The possible implications are dire. University College London predicts that almost 18,000 people with cancer in England could die due to not accessing care early enough – a 20% increase on previous years.
Healthcare teams across the UK are working hard to address this. The challenge is bringing services back online and dealing with backlogs, while also dealing with the second wave of the pandemic and normal winter pressures.
Utilising alternative methods to expand capacity
Expanding capacity and keeping people out of healthcare settings to control infection levels go hand in hand, says Busby.
Healthcare professionals are triaging a lot more through virtual appointments on the phone or online. Services have become more digitally capable.
“It’s all about making sure we don’t expose people who might be vulnerable to risk,” she says.
For those on ongoing treatment, such as for cancer or long-term conditions, homecare has become key.
Chemotherapy at home and training people to administer their own injections, for example, has significantly reduced pressure on the NHS.
Based on the number of referrals to Ipsen’s homecare services over the last 12 months, homecare could save an estimated 5,500 NHS clinic appointments each year. The nurse administration service could add another 6,500 to that total.
This approach doesn’t just free up healthcare professional time, though, it can also contribute the more effective self-management of chronic diseases, says Busby.
“It’s a win/win. The NHS is able to deal with capacity in clinics, and people have an enhanced level of independence,” says Busby.
“However, successfully working this way takes true collaboration and partnership between ourselves, the homecare providers and, most importantly, the NHS.”
Encouraging partnership collaboration
Back in March and April, homecare providers were under increasing pressure across all therapy areas, Busby explains.
“To make it work, we had to work very closely with our partners to see what capacity could be released and how to streamline the way we provided the services: doing certain things digitally, or training patients, for example.”
“Companies like ours were continually working with providers and the NHS to monitor, evaluate and release capacity,” she says, adding that this is ongoing.
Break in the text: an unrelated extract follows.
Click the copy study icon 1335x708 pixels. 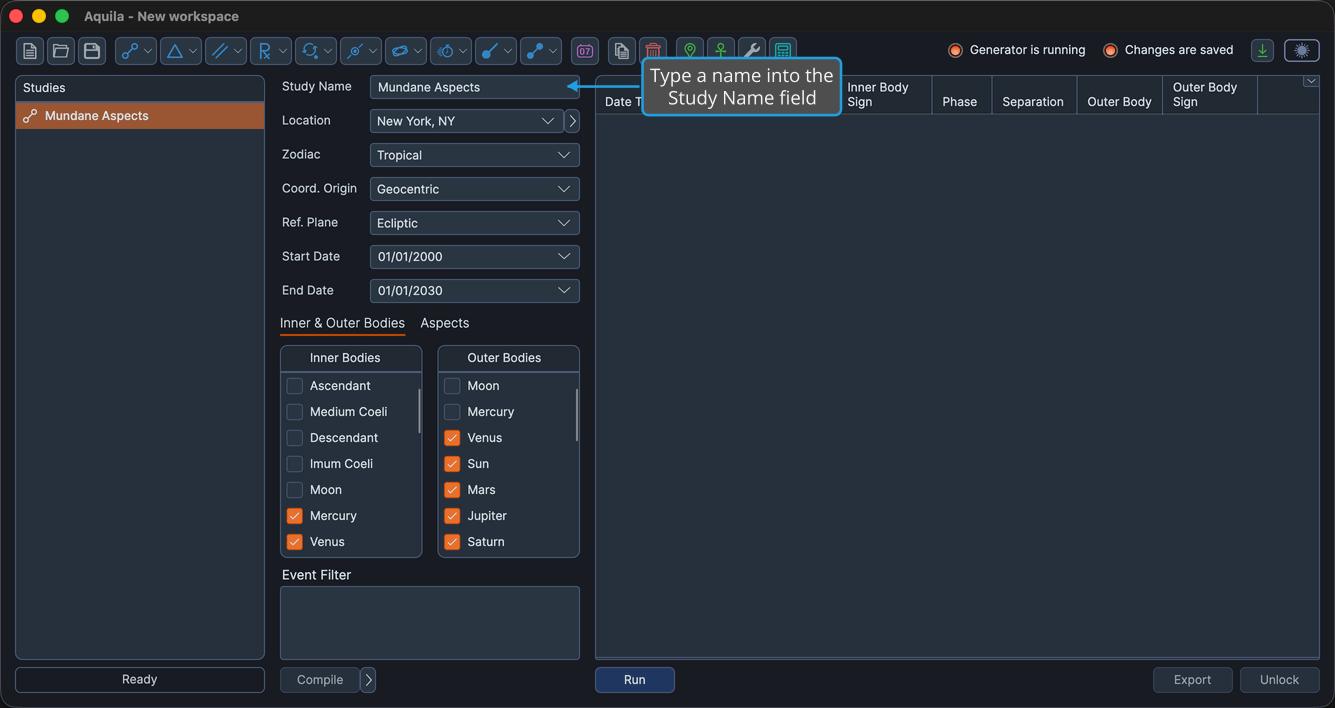point(621,51)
Looking to a homely future
In the process of meeting the demands of the crisis, home care has experienced an acceleration in adoption that Busby does not see reversing anytime soon.
“Regardless of COVID-19, the NHS is stretched. But homecare can add value and help ease capacity as we go forward.
“Also, I think you would struggle to get people to go back now they are managing their conditions more independently and they recognise the freedom that gives them.”
She goes on to say that while it had been a challenging year for everyone, she is proud of what she and her team have achieved.
“I am so proud of the way we have been able to work with the NHS to save them hours, money and burden during such an acute crisis,” says Busby.